Learning Outcomes
1. Comprehension of the non-destructive testing basic principles and categorization of the principal flaws due to fabrication, processing, and use of specific apparatuses.
2. Study and analysis of particular non-destructive testing methods and their contribution in the prediction, estimation, and correction of flaws.
3. Assimilation of the main operation concepts of microwave resonators in media characterization.
4. Investigation of the dielectric properties of various media.
5. Design, parametric analysis, development, fabrication and measurement of a prototype measurement system, as part of a project. Theoretical analysis of the involved electromagnetic phenomena, fabrication of the prototype by means of specialized laboratory procedures, simulation and parametric analysis through several computational methods, and sample measurement for a variety of real-world scenarios.

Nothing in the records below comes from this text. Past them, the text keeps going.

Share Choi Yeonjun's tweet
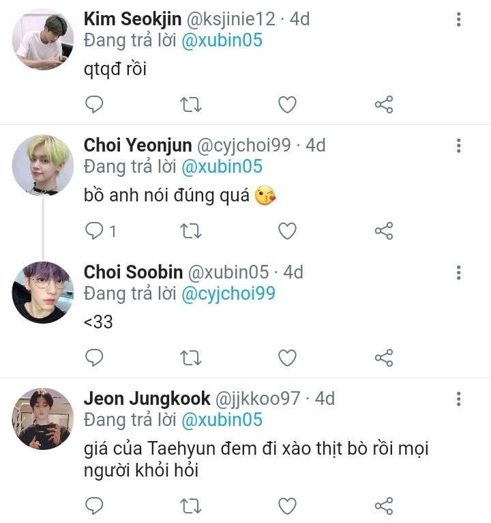Viewport: 491px width, 523px height. (384, 231)
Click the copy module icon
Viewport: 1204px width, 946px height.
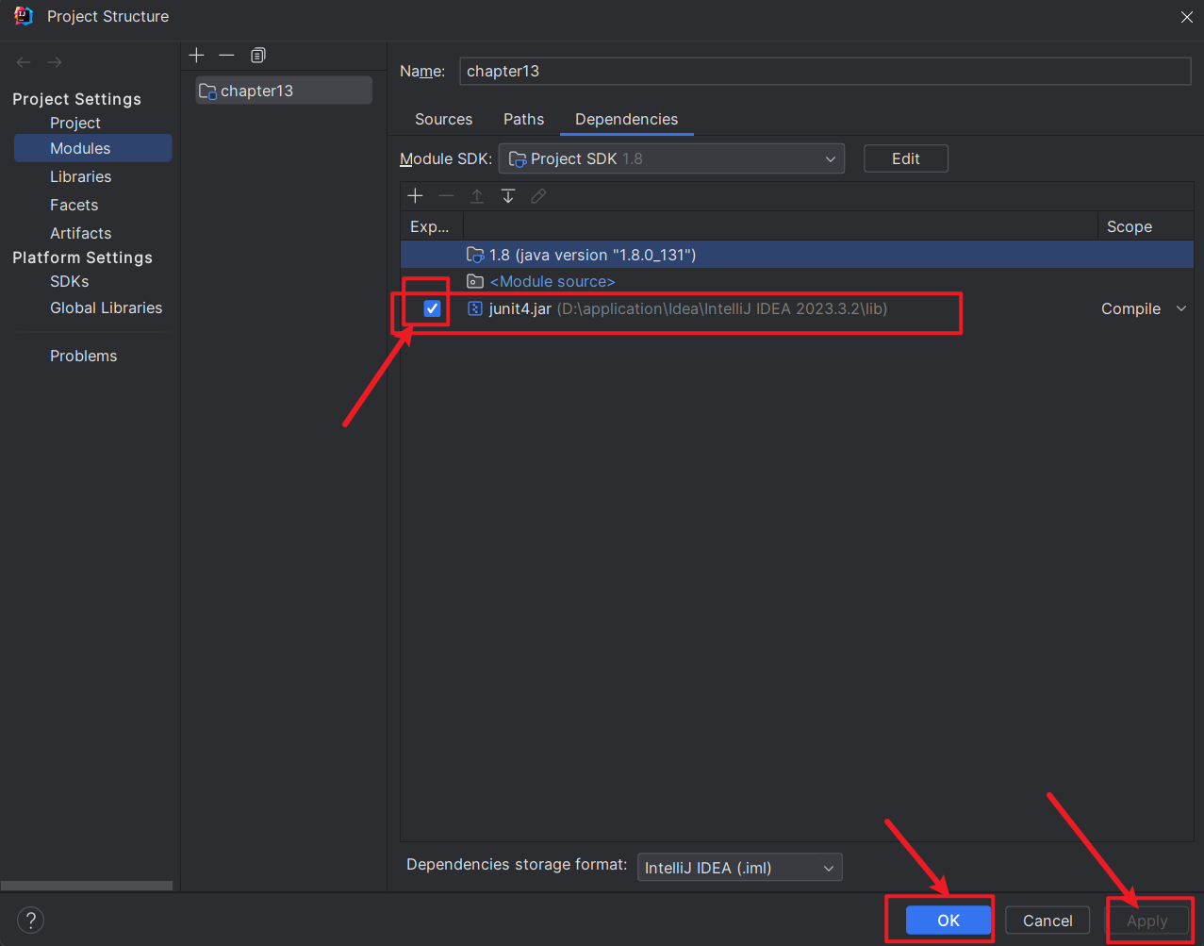click(x=257, y=55)
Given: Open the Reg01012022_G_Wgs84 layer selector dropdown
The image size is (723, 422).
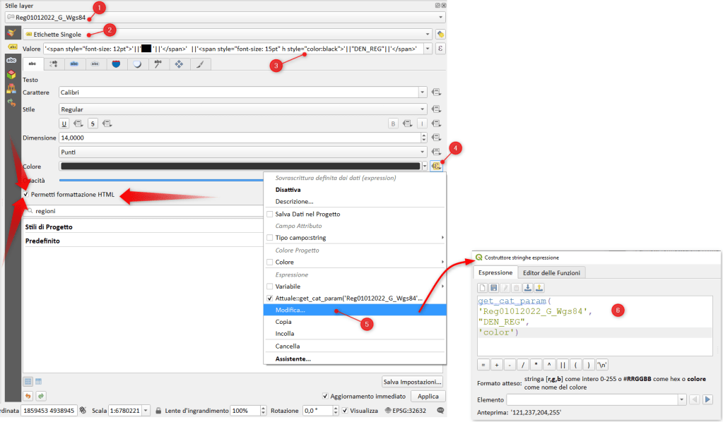Looking at the screenshot, I should [441, 17].
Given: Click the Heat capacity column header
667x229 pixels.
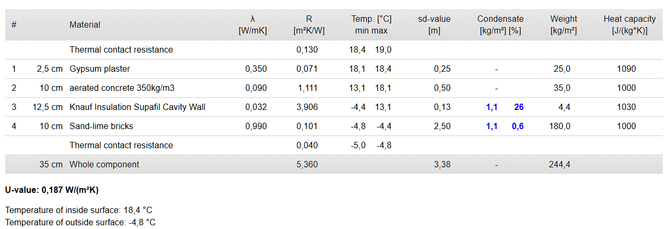Looking at the screenshot, I should 630,24.
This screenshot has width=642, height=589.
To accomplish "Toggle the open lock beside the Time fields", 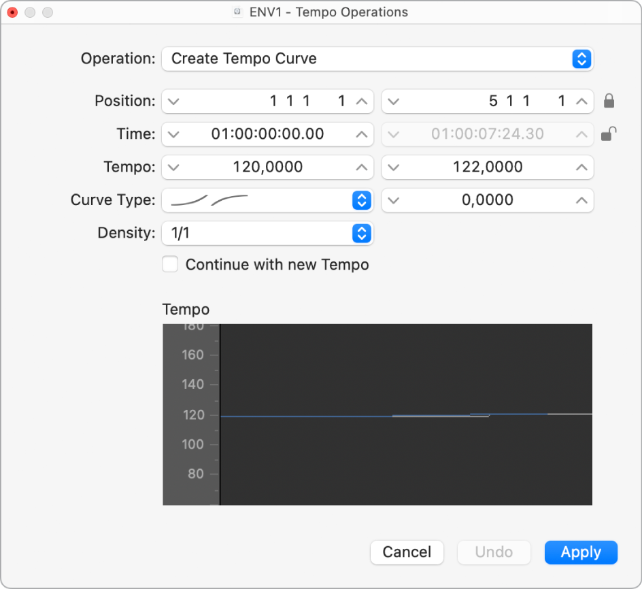I will 609,133.
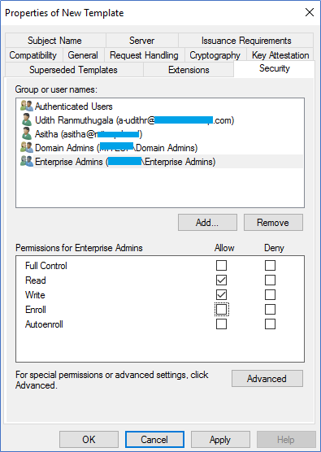Screen dimensions: 321x452
Task: Check Deny for Full Control
Action: pyautogui.click(x=270, y=266)
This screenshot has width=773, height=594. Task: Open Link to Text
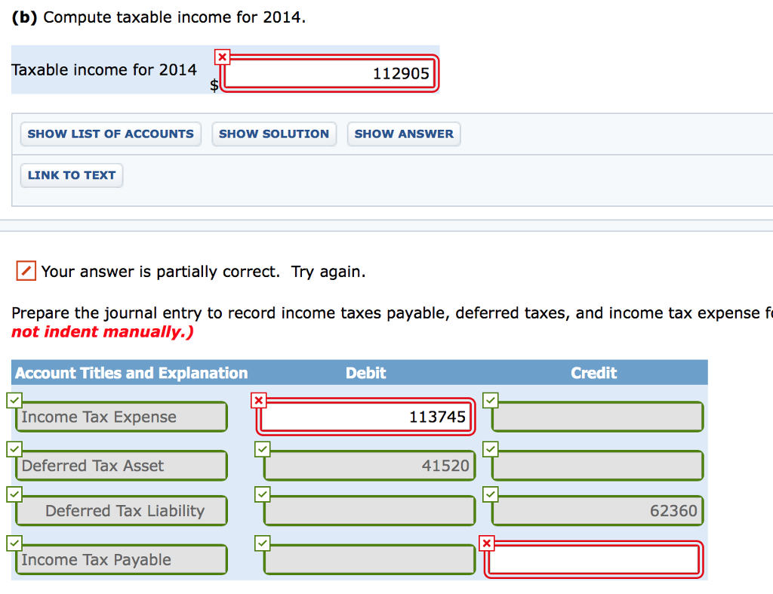point(71,175)
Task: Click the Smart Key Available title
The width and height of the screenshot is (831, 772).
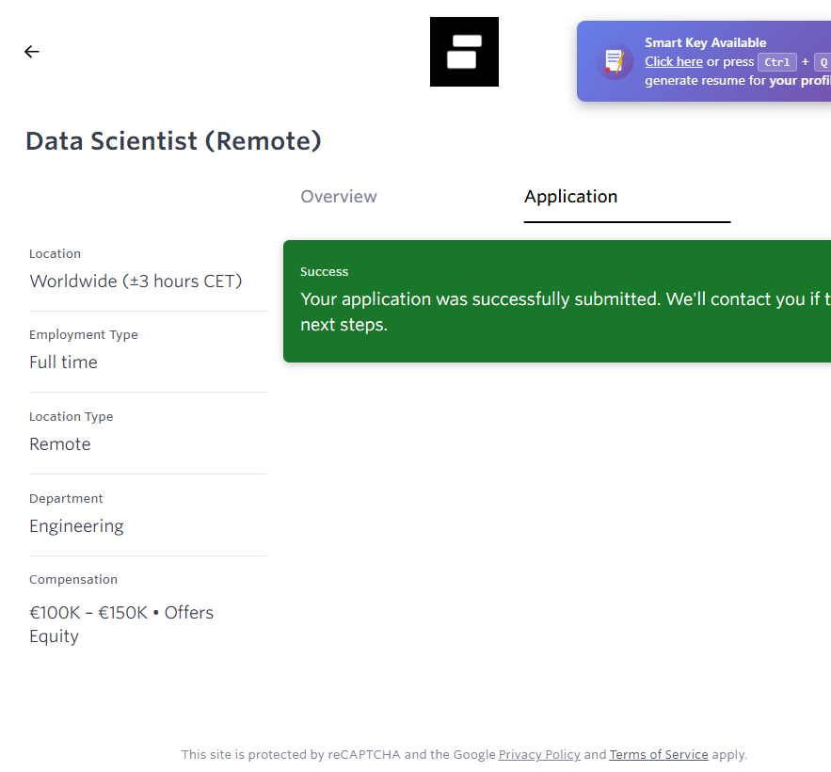Action: pyautogui.click(x=705, y=42)
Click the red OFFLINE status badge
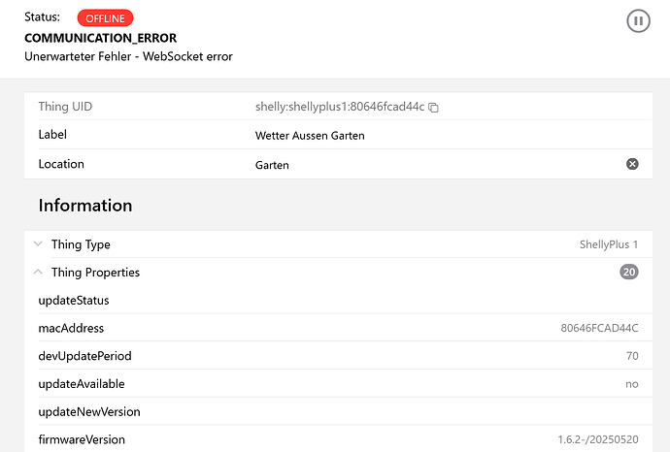Screen dimensions: 670x452 105,18

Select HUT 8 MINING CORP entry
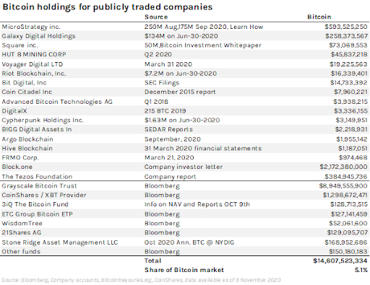(34, 54)
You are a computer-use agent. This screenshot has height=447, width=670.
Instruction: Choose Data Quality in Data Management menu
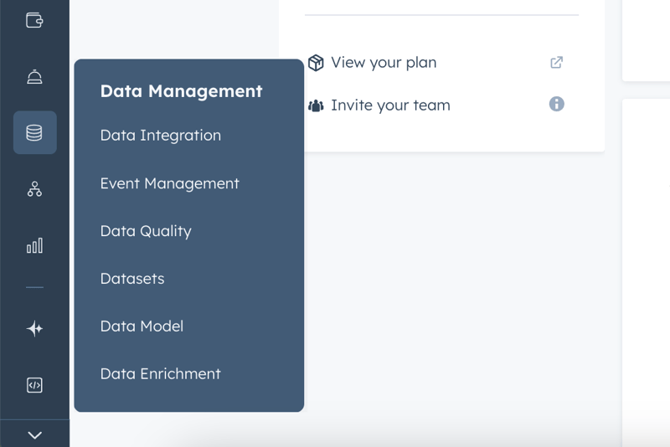pos(146,231)
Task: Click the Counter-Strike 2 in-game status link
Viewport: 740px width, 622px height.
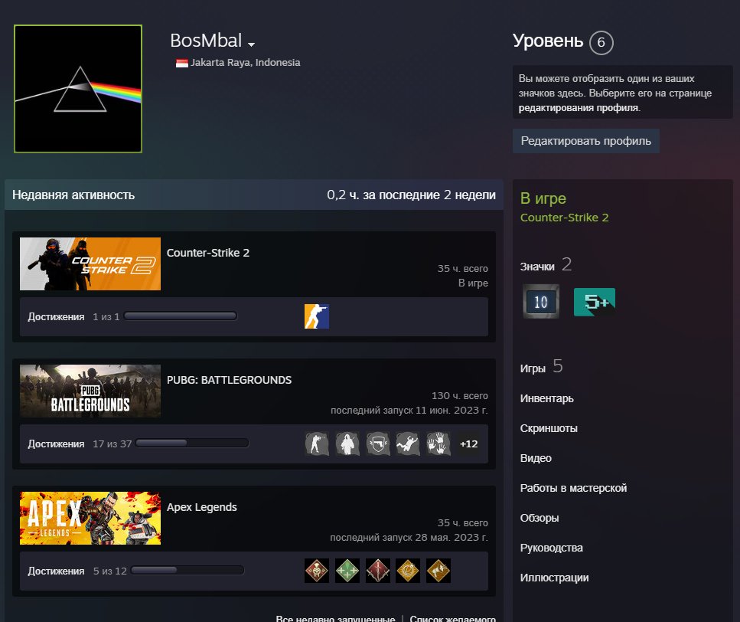Action: tap(565, 218)
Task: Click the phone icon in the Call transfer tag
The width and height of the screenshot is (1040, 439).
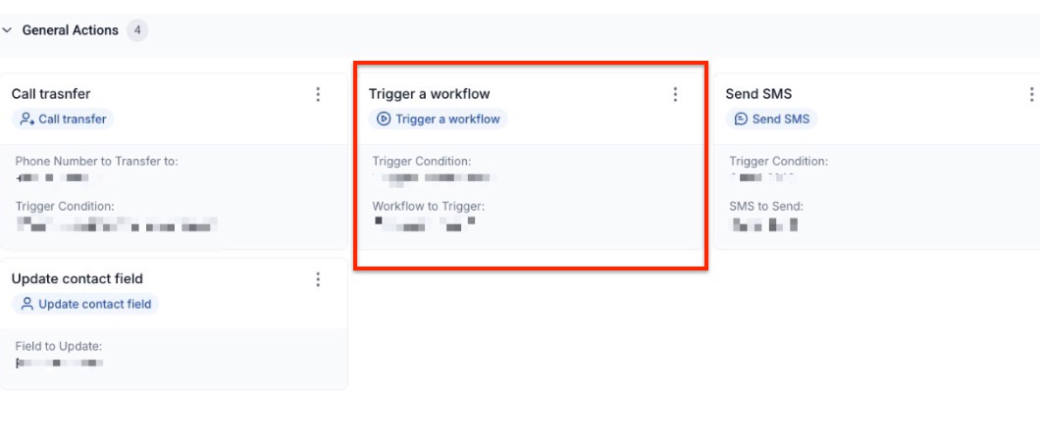Action: [27, 120]
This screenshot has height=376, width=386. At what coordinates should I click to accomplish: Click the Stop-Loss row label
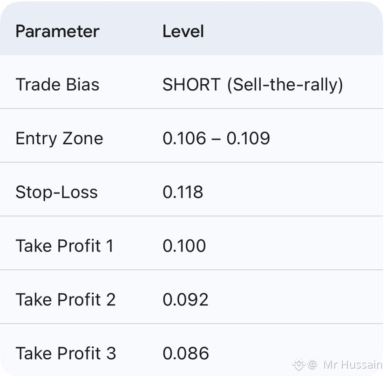click(x=56, y=192)
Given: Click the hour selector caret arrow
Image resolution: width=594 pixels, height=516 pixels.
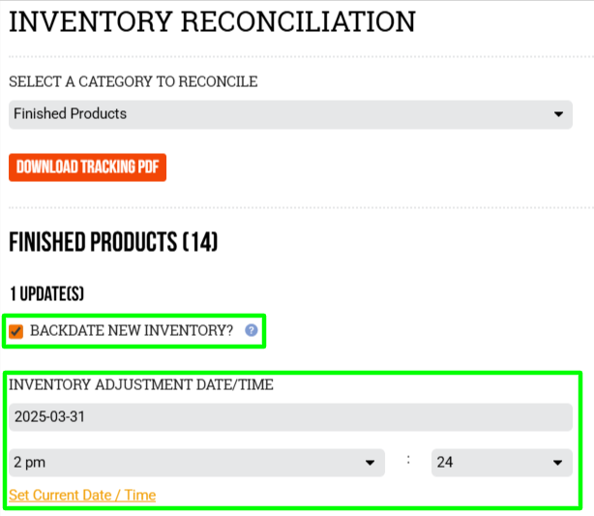Looking at the screenshot, I should pos(371,463).
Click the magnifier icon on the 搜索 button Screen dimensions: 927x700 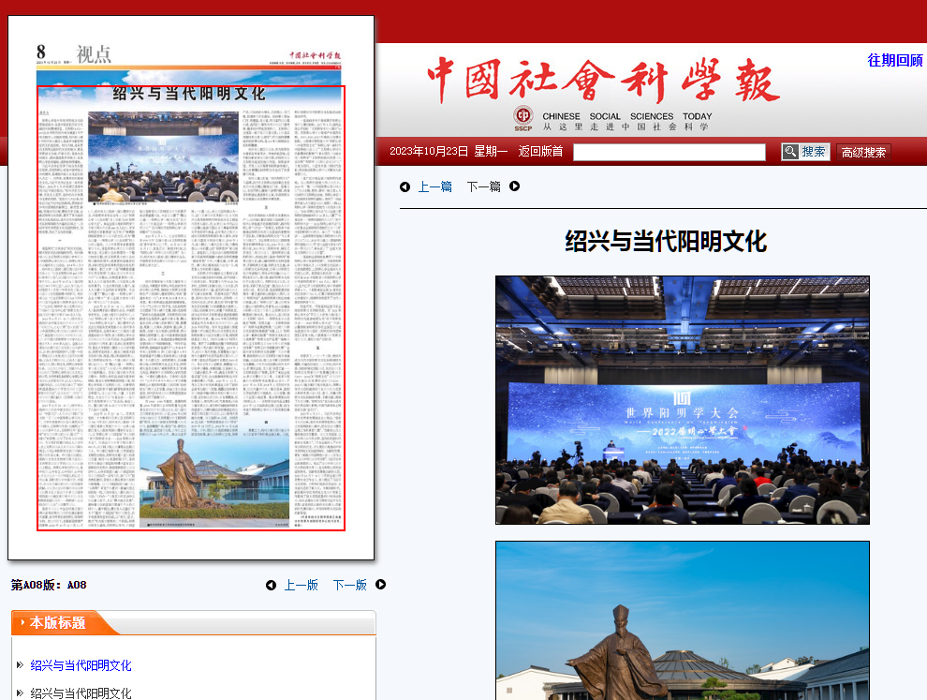pyautogui.click(x=790, y=152)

6. Familiarization with the advanced laboratory facilities and equipment and development of certain numerical techniques for the simulation of the designed prototypes.
Course Content (Syllabus)
Microwave aquametry, dielectric properties of water, measurements of moisture, theory dielectric mixing, material characterization via microwave resonators, microwave sensors for the automatic control of production processes, dielectric spectroscopy via the FDTD method, insulating plates, optical testing, magnetic particles, radiography, eddy-currents, ultrasounds, acoustic emission, infrared thermography.
Additional bibliography for study
C. J. Hellier, Handbook of Nondestructive Evaluation, McGraw-Hill, 2003.
P. E. Mix, Introduction to Nondestructive Testing, 2nd edition, Wiley-Interscience, 2005.
L. F. Chen, C. K. Ong, C. P. Neo, V. V. Varadan, and V .K. Varadan, Microwave Electronics: Measurement and Materials Characterization, John Wiley & Sons, 2004.
R. Zoughi, Microwave Non-Destructive Testing and Evaluation, Kluwer, 2000.
A. Kraszewski, Microwave Aquametry, IEEE Press, 1996.